Upon learning he was going to Auschwitz he experienced Shock “Maybe it won’t be that bad.” (Frankl) Upon Arrival they were divided into two groups, about 90% were sent straight away to the gas chambers where they met there death. The remaining lucky 10% who were not killed initially found themselves immersed in a new world. “From the break of that dawn at the station until our first night’s rest at the camp.” (Frankl) They were escorted by the SS with guns drawn, forced the prisoners to “run past the electrically charged barbed wire, through the camp, to the cleansing station.” There all of their possessions, to include clothing and hair were stripped in an effort to erase their humanity. That evening they finally came to realize that the majority that they parted ways with at the beginning had been killed, this was so shocking that it had to be explained twice to Frankl when he was informed. (Frankl Pg.12-13)
Day to day life and apathy set in quickly after the shock dissipated. I see this first on Pg. 16 where he says, “the illusions some of us still held were destroyed one by one, and then, quite unexpectedly, most of us were overcome by a grim sense of humor. We knew that we had nothing to lose except our so ridiculously naked lives.” (Frankl) Because they were experiencing extreme emotions thrust into this torturous camp, from longing for loved ones and home, they experienced a numbing which is apathy.
After release and liberation the survivors first experienced timid relaxation, but did not feel they belonged to this world any longer. They didn’t even rejoice the way we would expect because they lost the ability to feel any emotion so it was a task that they had to relearn to feel pleasure and happiness. It seemed the only pleasure they could outwardly experience was indulging in eating. They were deprived for so long they ate mounds of food to fill the emptiness they were experiencing. Many faced a hard truth that suffering did not end there. They continued to wonder why them? And also the disillusionment of freedom came from the real learned traumas after liberation, such as learning the fates of deceased loved ones and lost family land. They found themselves wondering how they get out alive when so many other didn’t.

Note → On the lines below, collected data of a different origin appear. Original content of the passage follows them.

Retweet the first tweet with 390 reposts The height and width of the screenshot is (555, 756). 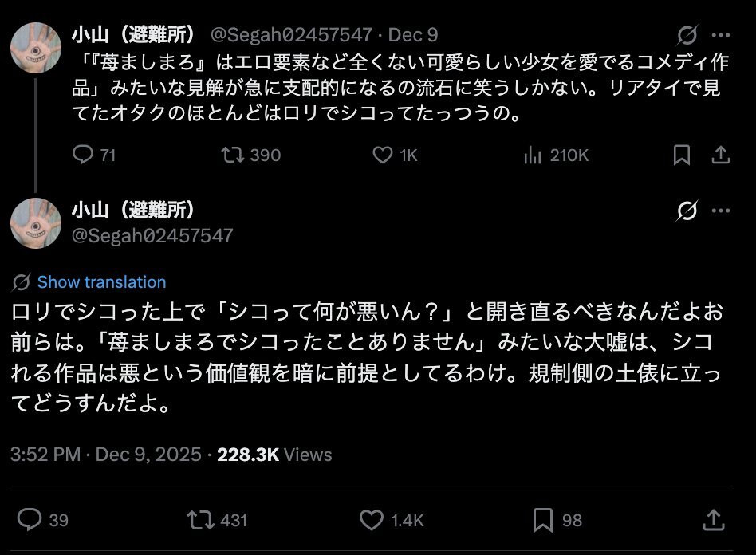pyautogui.click(x=231, y=155)
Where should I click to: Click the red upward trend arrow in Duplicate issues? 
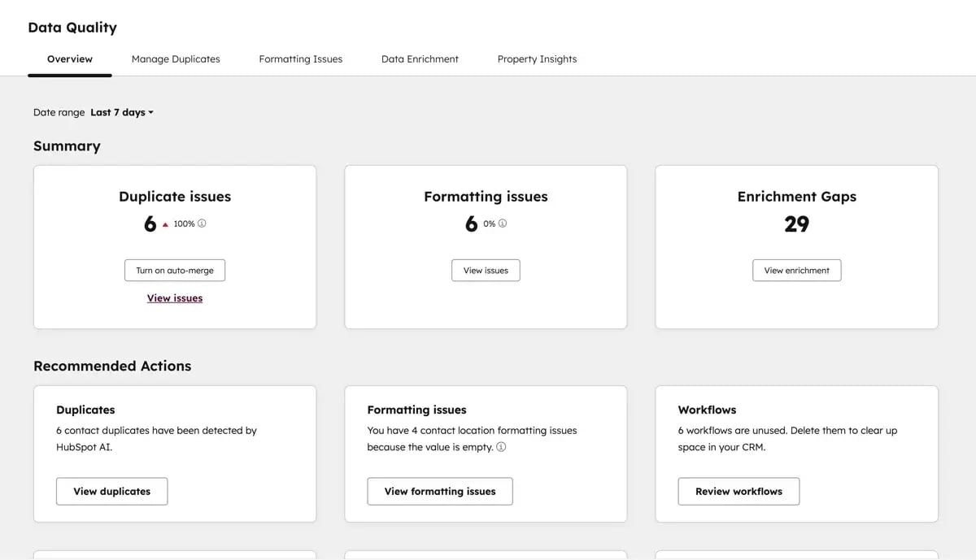(166, 223)
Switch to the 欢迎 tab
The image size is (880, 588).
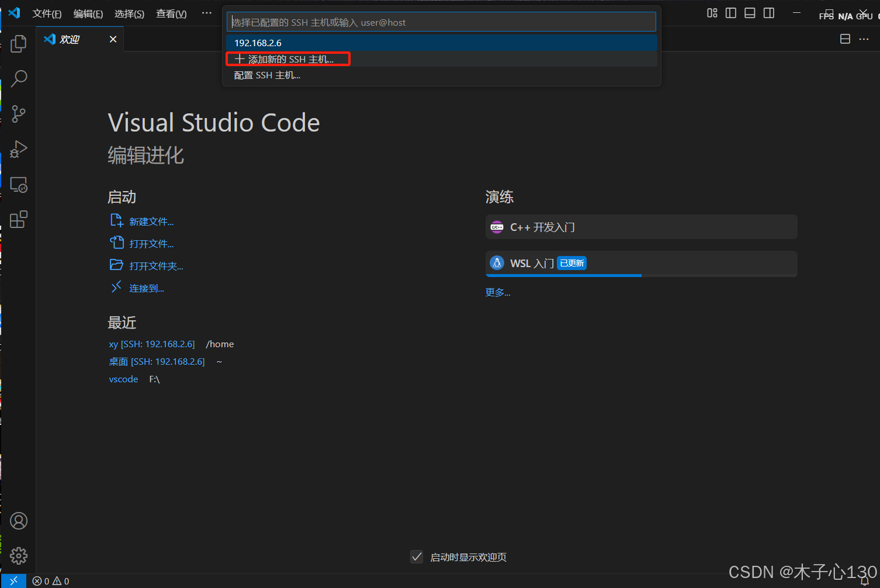coord(70,39)

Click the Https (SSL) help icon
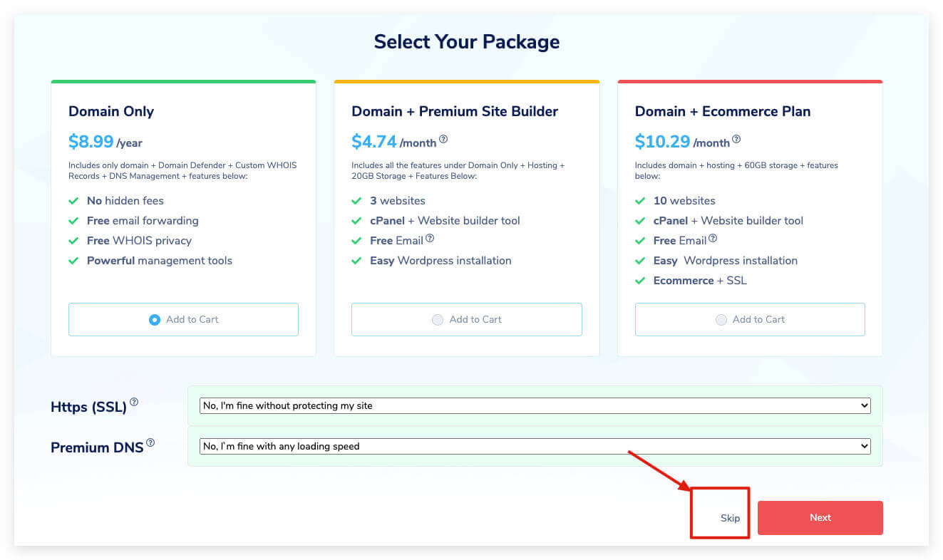[x=134, y=403]
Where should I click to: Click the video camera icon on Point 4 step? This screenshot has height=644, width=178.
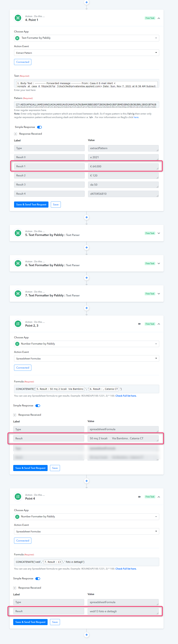point(139,497)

In part two we find out about Logotherapy and how is focuses on the future and meaning to fulfill it, it’s a “meaning-centered psychotherapy.” It is having the will to meaning, or placing your “why” at the center of your life, and is different and unique to every individual person. For Frankl “man is able to live and even to die for the sake of his ideals and values.”(Frankl) When a person fails to find there “why” to live for they experience existential frustration of not really feeling fulfilled. This leads to Noogenic Neuroses which comes from the Greek word noos meaning “mind,” it is not a mental disease, it is not being able to find your true “logos” or meaning, to their existence. There is a tension that happens why finding your truth, and its called Noo-Dynamics. This pressure is intentionally placed upon patients to persuade them towards their goals.

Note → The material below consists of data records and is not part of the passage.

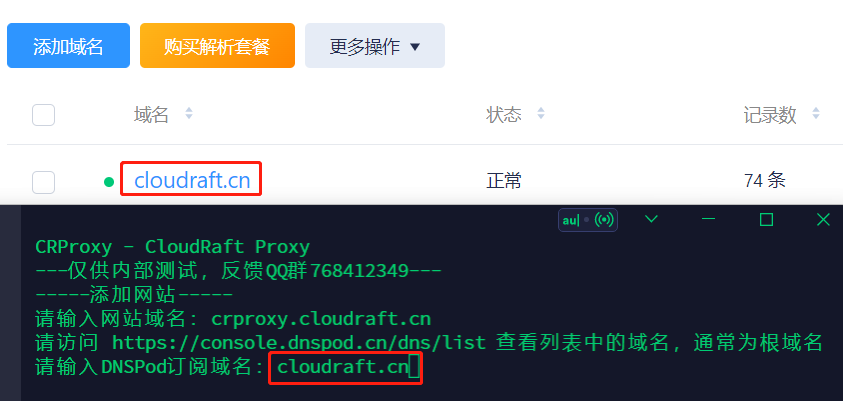
Task: Click the 添加域名 button
Action: pos(68,46)
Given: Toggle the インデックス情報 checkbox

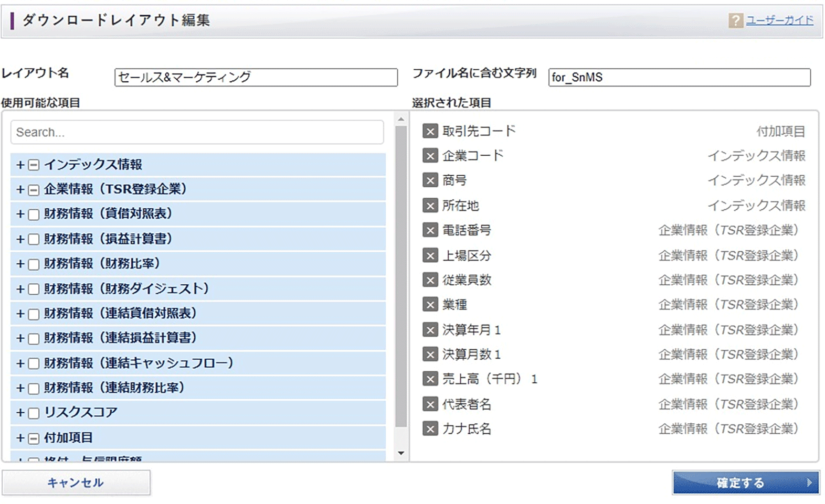Looking at the screenshot, I should point(34,165).
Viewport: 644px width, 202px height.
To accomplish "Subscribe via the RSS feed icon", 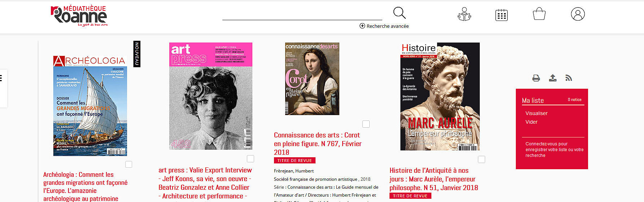I will pyautogui.click(x=569, y=78).
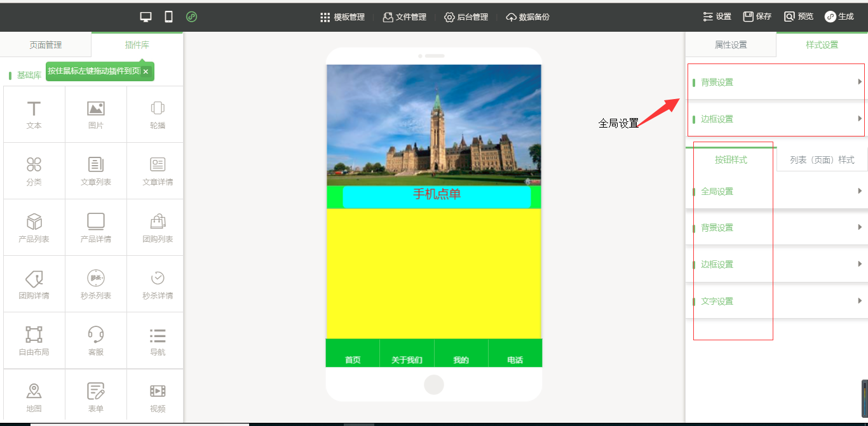
Task: Click the 保存 save button
Action: pyautogui.click(x=757, y=17)
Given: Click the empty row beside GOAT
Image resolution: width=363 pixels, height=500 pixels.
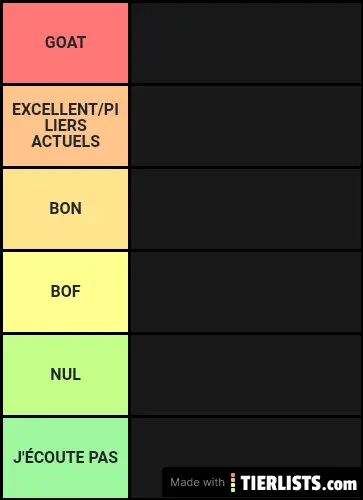Looking at the screenshot, I should tap(246, 43).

The pressure makes you feel like you have a “why” and that why is to find out what you want to live for. Patients must combat the boredom and the feeling of just existing. This is referred to as an “existential vacuum,” it’s not knowing what to do with your lives and sometimes falls into conformism where you just do what everyone else is doing or for Frankl and Holocaust victims they dealt with totalitarianism where there were told what to do and where to be and how to act by the Capos. To overcome this one must decide for themselves what is important to them at that time, and work towards it on your free time.